15 X 21 cm, 96 pages, 69 photographs, line illustrations and maps.

Paperback £3.95 + postage.

The evolution of this excellent study followed a request to the author from a natural history study group for two paragraphs on the subject. In attempting to meet this request, Mrs Pittman found that little had been written up on the subject and even less was known.

Whilst the natural history group were satisfied, we readers, too, benefit from a tightly written-up account of the history of the emparking of this considerable area in the Darent Valley of NW Kent as well as drawing together as much of its pre-history as has been discovered to date.

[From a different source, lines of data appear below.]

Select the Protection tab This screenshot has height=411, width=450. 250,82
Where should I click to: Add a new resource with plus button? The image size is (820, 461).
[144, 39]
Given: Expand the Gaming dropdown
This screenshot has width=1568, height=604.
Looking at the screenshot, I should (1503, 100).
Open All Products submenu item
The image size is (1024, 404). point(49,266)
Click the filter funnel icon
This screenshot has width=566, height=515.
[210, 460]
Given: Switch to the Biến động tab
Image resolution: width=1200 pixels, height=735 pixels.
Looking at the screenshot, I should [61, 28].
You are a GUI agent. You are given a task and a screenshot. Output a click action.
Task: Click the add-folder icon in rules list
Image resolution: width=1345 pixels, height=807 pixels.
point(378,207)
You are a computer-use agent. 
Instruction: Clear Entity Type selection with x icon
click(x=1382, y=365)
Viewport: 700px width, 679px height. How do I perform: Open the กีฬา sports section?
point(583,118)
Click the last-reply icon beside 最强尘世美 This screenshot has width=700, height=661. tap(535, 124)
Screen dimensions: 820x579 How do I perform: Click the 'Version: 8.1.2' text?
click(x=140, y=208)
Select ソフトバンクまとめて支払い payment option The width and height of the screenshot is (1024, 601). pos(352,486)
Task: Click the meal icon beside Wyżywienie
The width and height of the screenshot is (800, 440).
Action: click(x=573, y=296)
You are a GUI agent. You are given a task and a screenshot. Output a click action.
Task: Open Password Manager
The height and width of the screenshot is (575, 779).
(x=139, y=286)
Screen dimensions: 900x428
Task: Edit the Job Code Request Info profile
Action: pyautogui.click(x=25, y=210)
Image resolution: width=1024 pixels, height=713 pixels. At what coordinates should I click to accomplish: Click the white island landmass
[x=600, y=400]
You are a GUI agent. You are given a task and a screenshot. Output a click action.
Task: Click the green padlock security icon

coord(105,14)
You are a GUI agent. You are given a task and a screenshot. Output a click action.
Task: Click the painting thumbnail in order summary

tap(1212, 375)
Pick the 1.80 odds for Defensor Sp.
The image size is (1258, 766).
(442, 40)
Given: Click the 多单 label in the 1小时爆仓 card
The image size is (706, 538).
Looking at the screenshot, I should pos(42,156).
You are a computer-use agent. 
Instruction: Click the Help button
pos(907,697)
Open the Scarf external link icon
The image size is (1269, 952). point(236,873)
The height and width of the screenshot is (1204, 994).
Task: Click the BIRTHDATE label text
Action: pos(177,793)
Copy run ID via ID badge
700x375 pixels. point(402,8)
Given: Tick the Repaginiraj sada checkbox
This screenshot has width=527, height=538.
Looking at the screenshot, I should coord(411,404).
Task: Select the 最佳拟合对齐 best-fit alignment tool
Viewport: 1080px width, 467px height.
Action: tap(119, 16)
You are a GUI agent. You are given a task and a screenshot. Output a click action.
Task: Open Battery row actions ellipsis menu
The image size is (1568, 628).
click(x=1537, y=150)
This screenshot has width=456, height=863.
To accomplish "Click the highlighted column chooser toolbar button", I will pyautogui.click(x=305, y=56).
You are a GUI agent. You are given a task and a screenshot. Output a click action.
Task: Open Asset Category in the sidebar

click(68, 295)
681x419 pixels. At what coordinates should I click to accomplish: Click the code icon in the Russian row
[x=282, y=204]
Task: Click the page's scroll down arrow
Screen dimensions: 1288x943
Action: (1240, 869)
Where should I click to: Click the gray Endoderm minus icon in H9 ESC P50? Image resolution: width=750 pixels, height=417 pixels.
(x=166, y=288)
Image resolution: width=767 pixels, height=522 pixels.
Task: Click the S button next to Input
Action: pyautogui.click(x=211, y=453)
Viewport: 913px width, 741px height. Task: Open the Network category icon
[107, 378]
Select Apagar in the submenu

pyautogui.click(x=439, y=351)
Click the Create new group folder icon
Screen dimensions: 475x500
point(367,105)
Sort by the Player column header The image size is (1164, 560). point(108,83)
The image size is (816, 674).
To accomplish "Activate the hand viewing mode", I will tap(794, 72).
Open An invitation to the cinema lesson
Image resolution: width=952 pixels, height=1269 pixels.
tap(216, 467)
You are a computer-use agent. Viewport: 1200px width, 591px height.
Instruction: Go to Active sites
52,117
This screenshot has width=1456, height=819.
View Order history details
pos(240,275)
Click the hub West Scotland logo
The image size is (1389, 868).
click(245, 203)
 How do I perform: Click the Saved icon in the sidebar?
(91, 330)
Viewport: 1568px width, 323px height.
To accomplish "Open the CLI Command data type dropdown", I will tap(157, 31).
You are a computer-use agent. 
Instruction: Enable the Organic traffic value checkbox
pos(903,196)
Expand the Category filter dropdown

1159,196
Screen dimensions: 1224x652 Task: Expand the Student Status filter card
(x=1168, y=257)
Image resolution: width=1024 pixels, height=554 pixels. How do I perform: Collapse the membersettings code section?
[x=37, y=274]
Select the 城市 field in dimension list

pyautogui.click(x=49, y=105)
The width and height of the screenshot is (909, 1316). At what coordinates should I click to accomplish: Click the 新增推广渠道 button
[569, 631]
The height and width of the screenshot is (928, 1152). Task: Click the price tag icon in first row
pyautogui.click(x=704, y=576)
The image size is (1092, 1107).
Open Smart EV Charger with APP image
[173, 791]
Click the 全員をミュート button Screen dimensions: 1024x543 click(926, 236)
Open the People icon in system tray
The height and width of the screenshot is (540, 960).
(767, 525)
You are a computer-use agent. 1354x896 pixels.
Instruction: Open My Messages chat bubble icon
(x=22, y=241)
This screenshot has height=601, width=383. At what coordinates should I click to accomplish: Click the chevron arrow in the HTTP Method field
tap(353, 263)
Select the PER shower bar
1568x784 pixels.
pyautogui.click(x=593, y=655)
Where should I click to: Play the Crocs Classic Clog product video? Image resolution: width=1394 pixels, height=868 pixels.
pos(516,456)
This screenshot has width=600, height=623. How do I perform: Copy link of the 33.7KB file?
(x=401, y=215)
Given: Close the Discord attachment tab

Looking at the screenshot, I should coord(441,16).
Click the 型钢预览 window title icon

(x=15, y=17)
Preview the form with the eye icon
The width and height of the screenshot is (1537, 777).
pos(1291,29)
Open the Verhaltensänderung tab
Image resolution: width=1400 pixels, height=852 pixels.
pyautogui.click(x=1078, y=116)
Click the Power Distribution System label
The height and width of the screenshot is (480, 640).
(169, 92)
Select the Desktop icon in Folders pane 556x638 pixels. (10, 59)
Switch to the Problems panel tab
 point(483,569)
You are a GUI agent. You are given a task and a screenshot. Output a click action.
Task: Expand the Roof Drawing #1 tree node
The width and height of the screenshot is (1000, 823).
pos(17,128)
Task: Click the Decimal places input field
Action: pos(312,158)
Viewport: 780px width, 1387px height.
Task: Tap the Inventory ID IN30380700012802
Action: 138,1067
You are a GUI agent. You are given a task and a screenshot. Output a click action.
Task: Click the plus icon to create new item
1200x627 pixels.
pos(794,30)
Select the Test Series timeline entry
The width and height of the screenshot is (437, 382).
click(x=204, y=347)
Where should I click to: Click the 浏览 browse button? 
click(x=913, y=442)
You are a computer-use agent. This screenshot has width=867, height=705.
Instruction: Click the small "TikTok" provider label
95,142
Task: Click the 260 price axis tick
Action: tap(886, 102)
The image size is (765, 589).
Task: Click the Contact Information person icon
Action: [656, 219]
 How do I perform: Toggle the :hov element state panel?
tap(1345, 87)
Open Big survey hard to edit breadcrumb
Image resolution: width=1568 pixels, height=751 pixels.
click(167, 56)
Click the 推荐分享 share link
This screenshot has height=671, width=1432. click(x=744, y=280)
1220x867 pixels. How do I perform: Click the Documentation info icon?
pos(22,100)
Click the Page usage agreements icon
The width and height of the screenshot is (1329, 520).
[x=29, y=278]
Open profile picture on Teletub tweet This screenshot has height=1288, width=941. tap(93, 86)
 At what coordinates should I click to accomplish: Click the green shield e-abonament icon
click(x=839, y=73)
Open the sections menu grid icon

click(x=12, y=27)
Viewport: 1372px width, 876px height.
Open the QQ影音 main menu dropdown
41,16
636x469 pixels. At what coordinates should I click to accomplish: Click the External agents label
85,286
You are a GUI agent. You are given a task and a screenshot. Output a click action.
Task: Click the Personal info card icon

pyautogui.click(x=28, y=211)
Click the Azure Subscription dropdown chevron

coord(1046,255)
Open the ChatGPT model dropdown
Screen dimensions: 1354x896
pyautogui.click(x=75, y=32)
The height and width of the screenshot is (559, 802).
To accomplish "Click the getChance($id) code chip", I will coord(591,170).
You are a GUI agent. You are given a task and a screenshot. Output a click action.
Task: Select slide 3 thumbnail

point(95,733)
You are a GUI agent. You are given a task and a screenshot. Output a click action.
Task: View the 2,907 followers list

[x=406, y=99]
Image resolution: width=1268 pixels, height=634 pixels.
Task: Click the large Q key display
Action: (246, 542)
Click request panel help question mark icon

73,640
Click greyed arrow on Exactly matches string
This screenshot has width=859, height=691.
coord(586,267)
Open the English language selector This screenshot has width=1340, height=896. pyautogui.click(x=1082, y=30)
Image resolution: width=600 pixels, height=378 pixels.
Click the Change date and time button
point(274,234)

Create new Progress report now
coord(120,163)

This original research has resulted in a modestly priced work which should find a ready place on all library shelves.

The Cantiaci

by Alec Detsicas

21 x 14 cm, 220 pages, 43 line illustrations and photographs.

Hardback £9.95, paperback £5.95.

This is the latest work in the "People of Roman Britain" series formerly published by Duckworths, which readers will remember included "The Regni" by Barry Cunliffe.

"The Cantiaci" encompasses the area of Britain now known as Kent as well as part of Sussex in its survey.

The new book has sections on the Tribal Territory and the pre-Roman Iron Age; a history of the area from AD 43 to 367; Communications and Urban Settlement; Religion; Industry and the Economy; and one on the eventual collapse of Roman authority. We are pleased to be able to draw attention to the author who will be known to members as the Hon. Ed. of Archaeologia Cantiana.

Both of the above books, as well as hundreds of others, are available from the KAS Travelling Bookstall.

The Roman Pottery of Kent

by R.J. Pollard

Richard Pollard's thesis, submitted for the degree of Ph.D., at the end of 1982, represents a step forward in understanding the Roman pottery of the county. The work is essentially assemblage-oriented, 115 sites being investigated at first hand and a further 145 studied through publication. The emphasis is therefore on the distribution and use of native and imported wares in the region.

The types and fabrics of pottery in use are first described and the way they develop with time is traced. The cross-section of pottery use at each site is then used to construct "Style-Zones", defined separately for six phases of the Roman occupation. This may prove to be the work's most useful and enduring feature. A straightforward review of the native industries, their development and demise is followed by a study of the Canterbury industry as compared to similar production centers in the southeast. This leads to general discussions of various economic aspects of production and distribution. The way in which different classes of vessels follow different marketing patterns is investigated. The appendices contain a quantitative analysis of the sites and a key to the fabrics identified.

The work is an awesome 700 pages long and being an academic presentation is discursive in places. It does however contain a mass of information and ideas useful to those interested in Roman pottery, and Kentish archaeology as a whole. The author informs me that publication of a polished version cannot be contemplated before 1985 at the earliest. An expansion of some of his ideas is, however, to be found in the forthcoming Lullingstone II and Marlowe Car Park publications. The K.A.S. library has therefore obtained two photocopies of the complete thesis, one of which will be available for loan to members.